Ridehail Revolution: Ridehail Travel and Equity in Los Angeles
A stark mobility divide separates American households with and without cars. While households with cars move easily across space, households without cars face limited access to opportunities. But no longer. Ridehail companies such as Uber and Lyft divorce car access from ownership, revolutionizing auto-mobility as we know it. Despite its high-tech luster, we do not yet know how ridehailing serves different neighborhoods and travelers, and who, if anyone, is left behind. The closest historical analog to new ridehail services is the taxi industry, which has a history of discrimination, particularly against black riders and neighborhoods. Ridehail services may discriminate less than taxis and extend reliable car access to neighborhoods underserved by taxis. Or they may not.

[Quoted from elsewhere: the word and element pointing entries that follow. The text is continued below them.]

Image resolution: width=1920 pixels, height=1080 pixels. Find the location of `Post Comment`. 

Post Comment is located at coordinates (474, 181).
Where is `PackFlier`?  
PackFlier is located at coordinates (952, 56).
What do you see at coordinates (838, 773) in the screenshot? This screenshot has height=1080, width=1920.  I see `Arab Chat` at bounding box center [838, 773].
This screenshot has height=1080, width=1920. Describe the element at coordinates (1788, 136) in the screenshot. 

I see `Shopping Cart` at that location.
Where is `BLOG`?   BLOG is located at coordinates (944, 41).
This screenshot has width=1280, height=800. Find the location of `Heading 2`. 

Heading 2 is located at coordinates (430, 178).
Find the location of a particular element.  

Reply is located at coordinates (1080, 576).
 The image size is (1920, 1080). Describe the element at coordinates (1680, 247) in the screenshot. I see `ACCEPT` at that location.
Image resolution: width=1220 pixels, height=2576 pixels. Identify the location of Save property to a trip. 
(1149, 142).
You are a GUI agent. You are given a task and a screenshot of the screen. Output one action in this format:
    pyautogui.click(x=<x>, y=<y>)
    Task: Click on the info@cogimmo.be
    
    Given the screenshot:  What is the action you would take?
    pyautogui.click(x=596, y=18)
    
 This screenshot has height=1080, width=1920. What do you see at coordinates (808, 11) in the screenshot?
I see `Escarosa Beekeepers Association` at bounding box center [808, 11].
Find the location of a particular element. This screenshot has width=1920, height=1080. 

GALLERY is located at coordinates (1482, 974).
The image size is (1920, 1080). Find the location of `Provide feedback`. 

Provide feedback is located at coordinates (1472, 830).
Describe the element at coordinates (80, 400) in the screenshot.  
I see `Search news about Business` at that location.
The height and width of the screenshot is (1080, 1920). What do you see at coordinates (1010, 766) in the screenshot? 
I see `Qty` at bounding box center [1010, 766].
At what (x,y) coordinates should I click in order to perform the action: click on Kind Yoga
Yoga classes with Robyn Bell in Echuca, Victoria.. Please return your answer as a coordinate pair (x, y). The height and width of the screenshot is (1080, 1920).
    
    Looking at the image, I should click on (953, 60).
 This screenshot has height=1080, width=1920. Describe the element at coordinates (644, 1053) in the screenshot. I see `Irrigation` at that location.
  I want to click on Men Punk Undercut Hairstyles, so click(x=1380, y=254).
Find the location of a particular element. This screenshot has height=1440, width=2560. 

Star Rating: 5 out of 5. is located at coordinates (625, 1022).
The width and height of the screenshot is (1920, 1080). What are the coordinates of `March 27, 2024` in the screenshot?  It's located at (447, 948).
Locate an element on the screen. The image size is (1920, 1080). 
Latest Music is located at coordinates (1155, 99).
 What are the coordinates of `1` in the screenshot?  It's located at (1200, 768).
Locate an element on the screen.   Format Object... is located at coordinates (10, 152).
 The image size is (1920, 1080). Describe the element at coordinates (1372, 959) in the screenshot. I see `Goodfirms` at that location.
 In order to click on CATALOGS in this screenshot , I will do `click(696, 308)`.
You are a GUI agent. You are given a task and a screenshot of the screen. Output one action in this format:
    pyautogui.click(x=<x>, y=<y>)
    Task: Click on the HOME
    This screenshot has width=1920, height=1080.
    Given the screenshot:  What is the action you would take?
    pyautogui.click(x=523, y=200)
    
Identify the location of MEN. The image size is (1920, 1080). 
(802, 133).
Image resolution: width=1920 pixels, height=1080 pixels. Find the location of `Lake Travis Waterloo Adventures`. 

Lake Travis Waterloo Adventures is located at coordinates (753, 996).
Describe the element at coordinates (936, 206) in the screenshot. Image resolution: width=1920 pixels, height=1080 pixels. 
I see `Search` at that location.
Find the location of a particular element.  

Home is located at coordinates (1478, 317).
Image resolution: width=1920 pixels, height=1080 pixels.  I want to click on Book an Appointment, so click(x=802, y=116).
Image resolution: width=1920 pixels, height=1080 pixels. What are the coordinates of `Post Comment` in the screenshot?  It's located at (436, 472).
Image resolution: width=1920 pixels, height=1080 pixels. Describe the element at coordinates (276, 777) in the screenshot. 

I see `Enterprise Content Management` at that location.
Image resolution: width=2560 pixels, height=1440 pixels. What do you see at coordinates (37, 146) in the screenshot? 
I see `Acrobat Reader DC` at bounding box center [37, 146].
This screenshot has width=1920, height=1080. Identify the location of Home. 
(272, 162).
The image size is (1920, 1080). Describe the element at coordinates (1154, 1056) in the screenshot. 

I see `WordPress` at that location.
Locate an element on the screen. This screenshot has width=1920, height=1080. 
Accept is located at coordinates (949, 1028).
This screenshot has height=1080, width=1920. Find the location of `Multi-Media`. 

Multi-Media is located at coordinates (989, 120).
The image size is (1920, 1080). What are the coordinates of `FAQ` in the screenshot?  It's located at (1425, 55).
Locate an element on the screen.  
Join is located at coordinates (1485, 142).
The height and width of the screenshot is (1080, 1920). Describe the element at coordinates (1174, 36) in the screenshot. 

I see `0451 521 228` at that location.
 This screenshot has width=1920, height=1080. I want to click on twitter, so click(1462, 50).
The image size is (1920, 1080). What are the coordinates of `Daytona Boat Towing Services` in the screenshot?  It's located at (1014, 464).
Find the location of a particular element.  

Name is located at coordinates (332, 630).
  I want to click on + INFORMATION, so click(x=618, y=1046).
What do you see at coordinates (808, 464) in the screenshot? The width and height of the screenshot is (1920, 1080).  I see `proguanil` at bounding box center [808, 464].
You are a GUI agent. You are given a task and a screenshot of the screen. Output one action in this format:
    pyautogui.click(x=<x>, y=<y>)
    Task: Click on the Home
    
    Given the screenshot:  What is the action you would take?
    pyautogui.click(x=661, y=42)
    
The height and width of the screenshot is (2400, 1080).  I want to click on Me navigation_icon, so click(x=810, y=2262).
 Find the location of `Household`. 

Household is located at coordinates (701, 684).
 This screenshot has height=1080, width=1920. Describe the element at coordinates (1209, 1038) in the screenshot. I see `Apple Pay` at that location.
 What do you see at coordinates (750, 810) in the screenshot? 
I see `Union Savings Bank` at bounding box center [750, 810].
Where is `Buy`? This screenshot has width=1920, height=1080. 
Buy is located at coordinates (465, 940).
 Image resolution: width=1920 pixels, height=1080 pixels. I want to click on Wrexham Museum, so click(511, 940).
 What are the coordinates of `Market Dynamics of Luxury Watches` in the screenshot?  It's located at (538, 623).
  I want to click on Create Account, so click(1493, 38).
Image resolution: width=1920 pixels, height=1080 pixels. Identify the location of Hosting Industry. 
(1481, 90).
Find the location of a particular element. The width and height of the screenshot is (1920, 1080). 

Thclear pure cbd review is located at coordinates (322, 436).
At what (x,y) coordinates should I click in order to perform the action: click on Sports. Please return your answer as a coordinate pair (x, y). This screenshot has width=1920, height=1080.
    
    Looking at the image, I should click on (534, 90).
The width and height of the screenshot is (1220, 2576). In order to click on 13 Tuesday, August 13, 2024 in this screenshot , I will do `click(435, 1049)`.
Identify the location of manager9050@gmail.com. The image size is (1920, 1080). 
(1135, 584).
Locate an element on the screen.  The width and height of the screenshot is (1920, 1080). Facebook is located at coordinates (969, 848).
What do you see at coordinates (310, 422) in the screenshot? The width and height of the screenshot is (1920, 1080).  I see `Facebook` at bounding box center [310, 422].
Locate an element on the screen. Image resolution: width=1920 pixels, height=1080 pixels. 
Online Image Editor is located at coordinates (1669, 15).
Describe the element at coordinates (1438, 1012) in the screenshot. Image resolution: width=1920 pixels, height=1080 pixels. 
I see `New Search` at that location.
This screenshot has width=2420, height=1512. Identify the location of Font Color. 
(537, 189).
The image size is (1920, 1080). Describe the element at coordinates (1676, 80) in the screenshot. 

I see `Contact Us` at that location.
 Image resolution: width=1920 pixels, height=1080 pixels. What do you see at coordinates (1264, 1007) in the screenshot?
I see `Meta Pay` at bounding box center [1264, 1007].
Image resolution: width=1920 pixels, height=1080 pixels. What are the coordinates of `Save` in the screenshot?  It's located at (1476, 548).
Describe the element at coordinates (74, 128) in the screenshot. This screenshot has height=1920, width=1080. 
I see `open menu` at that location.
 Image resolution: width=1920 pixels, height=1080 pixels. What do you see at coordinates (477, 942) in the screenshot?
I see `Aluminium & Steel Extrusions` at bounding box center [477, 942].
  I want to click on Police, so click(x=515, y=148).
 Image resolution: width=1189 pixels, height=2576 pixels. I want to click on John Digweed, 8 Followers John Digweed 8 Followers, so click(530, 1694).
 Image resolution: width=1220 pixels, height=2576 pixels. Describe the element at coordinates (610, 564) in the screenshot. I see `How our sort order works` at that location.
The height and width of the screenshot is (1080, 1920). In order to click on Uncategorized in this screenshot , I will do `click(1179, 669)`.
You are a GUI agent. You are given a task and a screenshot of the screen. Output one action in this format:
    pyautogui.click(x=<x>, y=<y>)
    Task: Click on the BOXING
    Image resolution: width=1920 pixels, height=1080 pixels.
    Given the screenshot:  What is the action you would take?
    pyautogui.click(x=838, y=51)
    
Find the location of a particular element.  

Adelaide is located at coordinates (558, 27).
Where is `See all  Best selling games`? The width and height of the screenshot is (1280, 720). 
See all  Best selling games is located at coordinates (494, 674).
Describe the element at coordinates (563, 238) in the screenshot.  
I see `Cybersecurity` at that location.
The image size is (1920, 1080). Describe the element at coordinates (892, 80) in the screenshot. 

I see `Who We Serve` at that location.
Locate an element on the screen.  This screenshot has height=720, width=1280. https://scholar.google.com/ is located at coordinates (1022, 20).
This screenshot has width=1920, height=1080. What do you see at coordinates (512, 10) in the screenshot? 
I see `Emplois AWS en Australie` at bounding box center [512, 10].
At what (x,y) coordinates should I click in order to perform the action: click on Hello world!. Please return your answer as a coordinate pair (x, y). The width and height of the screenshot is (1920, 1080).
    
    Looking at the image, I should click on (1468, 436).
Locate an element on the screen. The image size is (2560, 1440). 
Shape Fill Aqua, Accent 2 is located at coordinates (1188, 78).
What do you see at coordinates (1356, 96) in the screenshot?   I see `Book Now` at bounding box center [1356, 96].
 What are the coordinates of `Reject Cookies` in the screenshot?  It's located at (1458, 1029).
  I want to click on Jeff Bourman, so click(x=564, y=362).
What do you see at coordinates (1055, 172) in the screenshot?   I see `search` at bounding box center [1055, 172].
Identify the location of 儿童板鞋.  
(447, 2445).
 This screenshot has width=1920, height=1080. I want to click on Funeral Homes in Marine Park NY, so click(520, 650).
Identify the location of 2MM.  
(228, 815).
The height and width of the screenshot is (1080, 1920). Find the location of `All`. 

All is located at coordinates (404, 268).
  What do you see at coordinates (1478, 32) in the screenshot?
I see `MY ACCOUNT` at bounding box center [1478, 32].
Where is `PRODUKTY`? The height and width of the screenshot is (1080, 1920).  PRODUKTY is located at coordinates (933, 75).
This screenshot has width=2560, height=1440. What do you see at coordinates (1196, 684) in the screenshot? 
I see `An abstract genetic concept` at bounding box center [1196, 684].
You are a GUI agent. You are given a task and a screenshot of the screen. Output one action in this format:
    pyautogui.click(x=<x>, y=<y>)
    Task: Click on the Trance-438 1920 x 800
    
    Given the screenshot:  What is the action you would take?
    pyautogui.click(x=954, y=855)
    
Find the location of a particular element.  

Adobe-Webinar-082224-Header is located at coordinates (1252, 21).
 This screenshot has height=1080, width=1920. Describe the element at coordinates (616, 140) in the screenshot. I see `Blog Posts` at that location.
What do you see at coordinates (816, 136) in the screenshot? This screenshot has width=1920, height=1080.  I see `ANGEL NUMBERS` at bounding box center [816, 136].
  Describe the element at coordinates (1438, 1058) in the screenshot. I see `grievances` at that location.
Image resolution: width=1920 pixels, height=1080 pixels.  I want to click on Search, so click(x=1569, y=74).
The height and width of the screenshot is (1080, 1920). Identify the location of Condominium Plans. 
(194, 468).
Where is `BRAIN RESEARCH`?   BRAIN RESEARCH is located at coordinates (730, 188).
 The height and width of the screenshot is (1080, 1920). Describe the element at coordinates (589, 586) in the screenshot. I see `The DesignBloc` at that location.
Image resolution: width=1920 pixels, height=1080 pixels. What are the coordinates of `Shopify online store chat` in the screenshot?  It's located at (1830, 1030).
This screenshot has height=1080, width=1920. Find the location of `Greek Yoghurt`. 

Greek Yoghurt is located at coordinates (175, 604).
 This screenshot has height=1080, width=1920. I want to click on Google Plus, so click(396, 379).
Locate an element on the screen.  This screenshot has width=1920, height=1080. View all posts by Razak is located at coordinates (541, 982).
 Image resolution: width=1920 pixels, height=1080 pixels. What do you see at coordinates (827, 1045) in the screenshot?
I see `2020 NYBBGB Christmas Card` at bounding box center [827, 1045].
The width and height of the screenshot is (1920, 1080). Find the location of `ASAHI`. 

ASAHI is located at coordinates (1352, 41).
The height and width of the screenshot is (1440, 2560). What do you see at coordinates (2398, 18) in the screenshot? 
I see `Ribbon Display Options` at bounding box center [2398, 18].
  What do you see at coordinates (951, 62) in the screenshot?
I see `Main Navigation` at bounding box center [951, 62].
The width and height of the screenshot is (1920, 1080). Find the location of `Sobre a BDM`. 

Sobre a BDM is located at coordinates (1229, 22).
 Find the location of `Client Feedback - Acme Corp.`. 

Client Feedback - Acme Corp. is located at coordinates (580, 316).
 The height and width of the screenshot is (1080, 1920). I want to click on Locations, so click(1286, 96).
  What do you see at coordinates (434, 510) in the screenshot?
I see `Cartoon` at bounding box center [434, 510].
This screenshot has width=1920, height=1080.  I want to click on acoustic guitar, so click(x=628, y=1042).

In this study, I pose and answer three questions about ridehail access and equity in Los Angeles. First, what explains the geographical distribution of ridehail trips across neighborhoods? Second, what explains ridehail use by individuals? Finally, is there evidence of racial or gender discrimination on ridehail and taxi services? To answer these questions, I relied on two novel data sets. First, I used trip-level data to evaluate ridehail travel in neighborhoods and by individuals. Second, I conducted an audit study of ridehail and taxi services to evaluate if and how wait times and ride request cancellation rates vary by rider race, ethnicity, or gender.
I find that ridehailing extends reliable car access to travelers and neighborhoods previously marginalized by the taxi industry. Ridehailing served neighborhoods home to 99.8 percent of the Los Angeles County population. Strong associations between ridehail use and neighborhood household vehicle ownership suggests that ridehailing provides auto-mobility in neighborhoods where many lack reliable access to cars. For most users, ridehailing filled an occasional rather than regular travel need, and a small share of avid users made the majority of ridehail trips. While hailing shared rides was common in low-income neighborhoods, I also find that people shared less if they lived in racial or ethnically diverse neighborhoods. Finally, audit data reveal high levels of discrimination against black riders by taxi drivers. Black riders were 73 percent more likely than white riders to have a taxi trip cancelled and waited between six and 15 minutes longer than white riders, all else equal. By contrast, ridehail services nearly eliminate the racial-ethnic differences in service quality. Policy and platform-level strategies can erase the remaining mobility gap and ensure equitable access to ridehailing and future technology-enabled mobility services.